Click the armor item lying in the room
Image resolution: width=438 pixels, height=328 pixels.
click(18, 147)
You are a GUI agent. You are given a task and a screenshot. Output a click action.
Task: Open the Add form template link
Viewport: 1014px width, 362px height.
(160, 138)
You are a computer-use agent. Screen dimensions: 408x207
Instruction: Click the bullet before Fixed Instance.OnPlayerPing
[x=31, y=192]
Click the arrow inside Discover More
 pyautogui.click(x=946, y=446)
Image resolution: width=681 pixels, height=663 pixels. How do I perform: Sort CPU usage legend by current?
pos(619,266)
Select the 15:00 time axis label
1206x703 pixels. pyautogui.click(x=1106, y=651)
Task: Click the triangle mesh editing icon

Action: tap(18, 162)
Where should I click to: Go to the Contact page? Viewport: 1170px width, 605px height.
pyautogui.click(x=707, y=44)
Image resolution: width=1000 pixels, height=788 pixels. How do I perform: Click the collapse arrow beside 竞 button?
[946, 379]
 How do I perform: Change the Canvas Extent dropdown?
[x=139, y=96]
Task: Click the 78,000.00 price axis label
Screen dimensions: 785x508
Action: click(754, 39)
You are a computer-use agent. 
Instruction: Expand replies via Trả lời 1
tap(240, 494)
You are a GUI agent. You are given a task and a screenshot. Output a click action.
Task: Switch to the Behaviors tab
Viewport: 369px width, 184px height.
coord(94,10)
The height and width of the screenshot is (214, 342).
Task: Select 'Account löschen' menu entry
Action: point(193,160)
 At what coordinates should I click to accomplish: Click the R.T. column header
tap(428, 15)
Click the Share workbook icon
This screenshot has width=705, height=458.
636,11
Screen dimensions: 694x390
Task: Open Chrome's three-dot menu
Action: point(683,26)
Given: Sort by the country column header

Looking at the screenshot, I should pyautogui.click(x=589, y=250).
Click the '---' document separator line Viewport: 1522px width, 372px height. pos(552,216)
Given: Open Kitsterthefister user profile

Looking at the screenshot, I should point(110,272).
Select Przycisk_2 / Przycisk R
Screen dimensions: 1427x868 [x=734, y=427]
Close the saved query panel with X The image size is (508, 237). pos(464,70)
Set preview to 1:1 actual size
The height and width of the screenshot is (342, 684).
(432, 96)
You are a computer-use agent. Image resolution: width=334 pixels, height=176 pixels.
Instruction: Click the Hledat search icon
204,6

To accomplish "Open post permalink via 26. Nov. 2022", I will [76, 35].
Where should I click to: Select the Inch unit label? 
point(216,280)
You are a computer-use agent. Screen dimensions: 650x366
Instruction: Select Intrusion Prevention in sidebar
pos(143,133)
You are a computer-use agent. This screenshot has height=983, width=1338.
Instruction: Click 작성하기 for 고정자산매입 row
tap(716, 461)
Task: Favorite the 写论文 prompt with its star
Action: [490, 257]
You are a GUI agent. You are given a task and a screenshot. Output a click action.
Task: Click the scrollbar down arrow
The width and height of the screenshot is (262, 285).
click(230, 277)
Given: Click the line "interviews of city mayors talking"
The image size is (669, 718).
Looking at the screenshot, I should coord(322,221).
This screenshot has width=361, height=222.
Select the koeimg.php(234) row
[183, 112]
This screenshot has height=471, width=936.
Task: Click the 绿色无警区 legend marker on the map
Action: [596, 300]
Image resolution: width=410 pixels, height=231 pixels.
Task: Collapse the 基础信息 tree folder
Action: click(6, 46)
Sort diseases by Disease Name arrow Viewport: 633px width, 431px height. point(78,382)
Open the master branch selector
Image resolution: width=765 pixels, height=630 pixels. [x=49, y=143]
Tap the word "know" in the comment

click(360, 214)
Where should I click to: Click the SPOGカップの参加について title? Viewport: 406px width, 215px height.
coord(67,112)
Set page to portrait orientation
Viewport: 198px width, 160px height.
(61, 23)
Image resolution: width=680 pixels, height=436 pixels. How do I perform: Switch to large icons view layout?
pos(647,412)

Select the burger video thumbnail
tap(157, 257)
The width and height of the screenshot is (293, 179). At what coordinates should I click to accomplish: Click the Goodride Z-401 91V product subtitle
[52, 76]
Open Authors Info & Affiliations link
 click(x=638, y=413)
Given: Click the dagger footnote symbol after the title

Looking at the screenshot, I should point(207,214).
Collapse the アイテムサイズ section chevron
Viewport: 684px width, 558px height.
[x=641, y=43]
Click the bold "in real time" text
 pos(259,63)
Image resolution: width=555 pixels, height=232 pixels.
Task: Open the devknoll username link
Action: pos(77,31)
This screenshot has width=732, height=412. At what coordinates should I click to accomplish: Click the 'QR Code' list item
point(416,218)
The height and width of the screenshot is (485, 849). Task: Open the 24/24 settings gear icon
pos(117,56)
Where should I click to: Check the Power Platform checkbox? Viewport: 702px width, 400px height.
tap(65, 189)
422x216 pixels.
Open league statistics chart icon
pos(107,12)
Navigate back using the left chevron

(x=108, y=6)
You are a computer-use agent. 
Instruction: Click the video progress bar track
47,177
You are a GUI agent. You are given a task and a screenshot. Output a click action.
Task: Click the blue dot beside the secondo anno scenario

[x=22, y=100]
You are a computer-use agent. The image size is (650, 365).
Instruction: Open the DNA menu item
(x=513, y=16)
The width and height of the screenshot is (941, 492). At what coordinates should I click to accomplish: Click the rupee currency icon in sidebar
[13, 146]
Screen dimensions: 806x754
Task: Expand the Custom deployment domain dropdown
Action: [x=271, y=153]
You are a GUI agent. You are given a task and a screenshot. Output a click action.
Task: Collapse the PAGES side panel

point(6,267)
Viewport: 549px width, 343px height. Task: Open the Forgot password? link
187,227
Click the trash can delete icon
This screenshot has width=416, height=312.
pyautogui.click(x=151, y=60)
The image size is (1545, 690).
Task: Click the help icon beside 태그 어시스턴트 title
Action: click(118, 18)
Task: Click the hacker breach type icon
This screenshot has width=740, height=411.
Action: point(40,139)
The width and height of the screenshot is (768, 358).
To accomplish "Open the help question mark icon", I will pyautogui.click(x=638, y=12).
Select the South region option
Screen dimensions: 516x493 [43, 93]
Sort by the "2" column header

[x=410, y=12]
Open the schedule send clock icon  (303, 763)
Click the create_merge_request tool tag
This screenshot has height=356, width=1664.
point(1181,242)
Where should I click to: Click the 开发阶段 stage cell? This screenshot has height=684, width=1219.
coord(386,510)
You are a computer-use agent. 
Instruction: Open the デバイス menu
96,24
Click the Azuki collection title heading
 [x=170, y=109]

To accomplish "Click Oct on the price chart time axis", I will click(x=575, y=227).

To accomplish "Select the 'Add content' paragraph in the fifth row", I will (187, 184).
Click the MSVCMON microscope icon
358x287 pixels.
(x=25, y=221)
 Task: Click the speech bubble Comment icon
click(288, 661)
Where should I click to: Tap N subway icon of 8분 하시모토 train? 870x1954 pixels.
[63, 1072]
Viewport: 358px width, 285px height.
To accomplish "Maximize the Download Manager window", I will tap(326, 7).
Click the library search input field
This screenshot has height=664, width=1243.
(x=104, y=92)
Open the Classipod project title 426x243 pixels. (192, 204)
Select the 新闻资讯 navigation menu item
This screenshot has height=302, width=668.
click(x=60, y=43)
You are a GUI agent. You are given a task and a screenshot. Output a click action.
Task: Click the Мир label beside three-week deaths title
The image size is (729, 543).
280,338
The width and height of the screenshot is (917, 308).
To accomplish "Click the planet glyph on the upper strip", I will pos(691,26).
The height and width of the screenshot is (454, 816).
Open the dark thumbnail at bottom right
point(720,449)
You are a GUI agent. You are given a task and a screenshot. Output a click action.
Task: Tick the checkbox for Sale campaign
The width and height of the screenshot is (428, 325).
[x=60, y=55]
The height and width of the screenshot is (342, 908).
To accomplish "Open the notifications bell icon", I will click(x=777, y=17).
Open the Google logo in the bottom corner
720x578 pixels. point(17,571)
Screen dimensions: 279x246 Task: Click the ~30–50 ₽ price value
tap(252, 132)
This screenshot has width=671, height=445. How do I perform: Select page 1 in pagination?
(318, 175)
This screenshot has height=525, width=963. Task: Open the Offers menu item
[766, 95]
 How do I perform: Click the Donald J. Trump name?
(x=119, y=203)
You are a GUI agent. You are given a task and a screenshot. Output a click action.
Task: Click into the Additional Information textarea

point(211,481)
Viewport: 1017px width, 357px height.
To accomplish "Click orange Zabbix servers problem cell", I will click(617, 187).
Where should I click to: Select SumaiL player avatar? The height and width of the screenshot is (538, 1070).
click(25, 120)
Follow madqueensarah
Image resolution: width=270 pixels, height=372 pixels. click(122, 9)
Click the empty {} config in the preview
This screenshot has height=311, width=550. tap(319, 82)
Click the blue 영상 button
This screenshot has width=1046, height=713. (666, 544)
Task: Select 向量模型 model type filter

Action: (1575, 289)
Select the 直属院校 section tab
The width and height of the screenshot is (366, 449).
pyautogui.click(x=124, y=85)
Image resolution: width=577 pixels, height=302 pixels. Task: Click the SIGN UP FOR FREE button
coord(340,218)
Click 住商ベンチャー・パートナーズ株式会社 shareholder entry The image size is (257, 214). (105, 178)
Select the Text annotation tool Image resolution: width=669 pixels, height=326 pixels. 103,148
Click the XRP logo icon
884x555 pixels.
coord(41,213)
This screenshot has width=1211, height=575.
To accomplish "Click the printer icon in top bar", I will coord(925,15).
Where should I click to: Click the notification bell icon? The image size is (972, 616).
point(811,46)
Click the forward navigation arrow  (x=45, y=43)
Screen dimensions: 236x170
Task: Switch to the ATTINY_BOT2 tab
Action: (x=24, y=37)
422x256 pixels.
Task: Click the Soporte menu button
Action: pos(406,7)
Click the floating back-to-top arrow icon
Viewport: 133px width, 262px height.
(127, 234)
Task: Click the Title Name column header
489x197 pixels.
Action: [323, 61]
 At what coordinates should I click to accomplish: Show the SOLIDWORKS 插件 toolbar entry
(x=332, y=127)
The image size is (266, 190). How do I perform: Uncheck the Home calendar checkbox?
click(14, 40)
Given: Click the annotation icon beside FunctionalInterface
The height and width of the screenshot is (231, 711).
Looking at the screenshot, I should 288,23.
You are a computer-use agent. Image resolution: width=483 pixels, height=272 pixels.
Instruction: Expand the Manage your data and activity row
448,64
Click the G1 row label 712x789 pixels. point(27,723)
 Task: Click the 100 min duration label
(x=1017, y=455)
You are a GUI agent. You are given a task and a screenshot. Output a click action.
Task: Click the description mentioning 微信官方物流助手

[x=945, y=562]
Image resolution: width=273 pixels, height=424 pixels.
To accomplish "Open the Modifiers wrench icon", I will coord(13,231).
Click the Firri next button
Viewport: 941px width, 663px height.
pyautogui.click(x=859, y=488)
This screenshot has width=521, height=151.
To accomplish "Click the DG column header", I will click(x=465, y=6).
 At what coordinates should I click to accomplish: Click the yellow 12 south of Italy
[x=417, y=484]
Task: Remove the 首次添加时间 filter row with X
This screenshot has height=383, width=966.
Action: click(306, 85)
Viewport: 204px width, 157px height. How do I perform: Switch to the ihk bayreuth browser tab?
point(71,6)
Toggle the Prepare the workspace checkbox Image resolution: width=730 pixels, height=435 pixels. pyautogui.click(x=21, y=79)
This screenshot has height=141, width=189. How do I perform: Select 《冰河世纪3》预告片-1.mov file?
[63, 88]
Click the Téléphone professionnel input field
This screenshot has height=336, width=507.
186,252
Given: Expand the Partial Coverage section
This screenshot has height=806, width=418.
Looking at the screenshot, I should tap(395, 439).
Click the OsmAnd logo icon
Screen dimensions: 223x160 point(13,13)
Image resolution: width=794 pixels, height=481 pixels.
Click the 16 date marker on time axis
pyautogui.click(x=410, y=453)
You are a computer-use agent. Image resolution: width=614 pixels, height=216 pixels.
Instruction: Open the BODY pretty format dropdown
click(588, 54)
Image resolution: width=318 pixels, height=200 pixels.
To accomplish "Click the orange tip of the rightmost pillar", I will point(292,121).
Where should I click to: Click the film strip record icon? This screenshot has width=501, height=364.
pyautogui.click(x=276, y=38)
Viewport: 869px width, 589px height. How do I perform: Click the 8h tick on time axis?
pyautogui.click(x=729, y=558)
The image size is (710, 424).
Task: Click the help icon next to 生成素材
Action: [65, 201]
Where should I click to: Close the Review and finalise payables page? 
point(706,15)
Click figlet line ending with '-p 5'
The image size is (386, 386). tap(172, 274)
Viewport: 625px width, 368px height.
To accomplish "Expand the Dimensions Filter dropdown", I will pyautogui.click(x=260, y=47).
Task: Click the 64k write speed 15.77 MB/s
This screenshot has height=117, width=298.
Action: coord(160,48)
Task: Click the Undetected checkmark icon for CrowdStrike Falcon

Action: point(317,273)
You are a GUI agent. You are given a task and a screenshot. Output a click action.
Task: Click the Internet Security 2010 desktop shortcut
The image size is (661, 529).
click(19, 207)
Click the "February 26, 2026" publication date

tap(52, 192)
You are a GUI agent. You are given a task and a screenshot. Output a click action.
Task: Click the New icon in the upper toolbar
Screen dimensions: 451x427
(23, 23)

Your goal:
Wherever the string "computer" appears in the entries above, list that line.

Output for this exercise:
You are a computer-use agent. Screen dimensions: 408x207
You are a computer-use agent. 
You are a computer-use agent. Image resolution: width=334 pixels, height=176 pixels.
You are a computer-use agent. Screen dimensions: 650x366
You are a computer-use agent. This screenshot has height=983, width=1338.
You are a computer-use agent. 
You are a computer-use agent. The image size is (650, 365).
You are a computer-use agent. 
You are a computer-use agent. Image resolution: width=483 pixels, height=272 pixels.
You are a computer-use agent. Image resolution: width=614 pixels, height=216 pixels.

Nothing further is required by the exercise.